Examples from Literature or Fiction

Court and council scenes in classic drama

Characters under pressure often point to another person's flaw to escape the direct charge.

A new accusation is used as a shield instead of an answer.

Shakespearean politics

Public argument often shifts from one wrong to another to avoid responsibility.

The second issue distracts from the first.

Fables with quarrelsome animals

One animal avoids blame by attacking the behavior of another.

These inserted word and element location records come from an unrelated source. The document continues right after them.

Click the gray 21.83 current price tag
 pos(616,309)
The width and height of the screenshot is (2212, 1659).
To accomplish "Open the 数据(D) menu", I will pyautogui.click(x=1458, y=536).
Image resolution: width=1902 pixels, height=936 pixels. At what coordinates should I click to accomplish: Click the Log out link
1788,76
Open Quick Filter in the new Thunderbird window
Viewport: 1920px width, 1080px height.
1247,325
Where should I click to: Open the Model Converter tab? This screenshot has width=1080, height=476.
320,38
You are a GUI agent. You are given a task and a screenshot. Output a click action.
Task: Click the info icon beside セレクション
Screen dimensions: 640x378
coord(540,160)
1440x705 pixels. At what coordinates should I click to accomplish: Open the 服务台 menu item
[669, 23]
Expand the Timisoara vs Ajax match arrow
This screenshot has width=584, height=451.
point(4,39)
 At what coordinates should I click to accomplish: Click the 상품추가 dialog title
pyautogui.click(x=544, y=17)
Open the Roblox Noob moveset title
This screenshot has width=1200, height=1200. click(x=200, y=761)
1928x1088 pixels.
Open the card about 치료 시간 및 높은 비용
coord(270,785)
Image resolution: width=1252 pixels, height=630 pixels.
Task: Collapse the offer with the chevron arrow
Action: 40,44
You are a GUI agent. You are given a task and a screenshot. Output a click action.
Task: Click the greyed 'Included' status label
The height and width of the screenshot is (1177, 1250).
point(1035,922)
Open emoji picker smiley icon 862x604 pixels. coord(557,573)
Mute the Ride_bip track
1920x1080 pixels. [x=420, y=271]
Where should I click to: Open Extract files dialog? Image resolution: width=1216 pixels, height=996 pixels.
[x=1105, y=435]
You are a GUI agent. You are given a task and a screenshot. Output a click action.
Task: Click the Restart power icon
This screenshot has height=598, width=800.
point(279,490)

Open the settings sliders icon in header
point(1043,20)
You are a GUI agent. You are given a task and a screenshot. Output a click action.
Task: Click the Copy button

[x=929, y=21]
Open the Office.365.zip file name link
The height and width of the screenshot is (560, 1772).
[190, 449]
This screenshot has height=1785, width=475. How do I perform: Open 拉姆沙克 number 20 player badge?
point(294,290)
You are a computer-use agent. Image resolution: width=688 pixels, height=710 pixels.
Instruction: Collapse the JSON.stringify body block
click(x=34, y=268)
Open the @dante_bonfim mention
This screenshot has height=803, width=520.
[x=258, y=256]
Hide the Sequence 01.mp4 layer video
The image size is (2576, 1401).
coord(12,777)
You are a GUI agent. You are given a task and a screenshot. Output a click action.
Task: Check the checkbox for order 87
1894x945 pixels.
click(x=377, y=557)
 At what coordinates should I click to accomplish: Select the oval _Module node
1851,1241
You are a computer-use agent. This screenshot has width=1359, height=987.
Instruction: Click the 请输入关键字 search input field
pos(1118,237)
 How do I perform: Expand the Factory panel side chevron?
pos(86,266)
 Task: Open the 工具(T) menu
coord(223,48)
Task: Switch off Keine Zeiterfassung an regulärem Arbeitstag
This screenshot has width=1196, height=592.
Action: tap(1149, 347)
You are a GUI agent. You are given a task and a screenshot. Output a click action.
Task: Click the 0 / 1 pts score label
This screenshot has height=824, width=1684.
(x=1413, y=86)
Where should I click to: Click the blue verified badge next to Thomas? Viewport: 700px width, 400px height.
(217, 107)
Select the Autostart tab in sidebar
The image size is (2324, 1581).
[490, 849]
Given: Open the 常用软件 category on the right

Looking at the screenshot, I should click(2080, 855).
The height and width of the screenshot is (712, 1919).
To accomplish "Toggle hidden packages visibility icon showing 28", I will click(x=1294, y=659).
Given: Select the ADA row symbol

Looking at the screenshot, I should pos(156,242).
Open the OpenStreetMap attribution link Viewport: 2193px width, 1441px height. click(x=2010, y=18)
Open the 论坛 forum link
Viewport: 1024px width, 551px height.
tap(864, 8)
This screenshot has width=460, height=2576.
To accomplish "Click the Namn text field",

The comparison is used to dodge the original issue.

Why People Fall for It

It feels fair to point out inconsistency or shared guilt. But the move is also a very easy way to dodge accountability.

How to Spot It

  • Another issue appears instead of a direct answer.
  • The new example is used like a shield.
  • The first problem never gets resolved.
  • The room ends up chasing a second debate.

What to say instead

  • That issue may matter too, but it does not answer this one.
  • Let us finish the first question before opening the second.
  • Are you addressing the criticism or changing the subject?
  • Two wrongs can both be wrong.

Common Confusion

People mix this up with:

Compare Nearby Ideas

Quick Comparison

Fallacies vs Biases

A fallacy is a broken move in the argument, while a bias is a mental tilt in how someone judges the facts.

Quick Comparison

Whataboutism vs Tu Quoque

Whataboutism points to some other problem somewhere else, while Tu Quoque points to the critic's own inconsistency.

Quick Comparison

Appeal to Emotion vs Loaded Language

Appeal to Emotion uses feeling as the main proof, while Loaded Language uses emotionally charged wording to frame the issue before the proof is tested.

Mini Practice

Question: A manager is asked about missed goals and answers by listing another department's failures. What is the bug?

Answer: Whataboutism.

The answer points elsewhere instead of addressing the original criticism.

Remember This

Another problem does not erase the problem in front of you.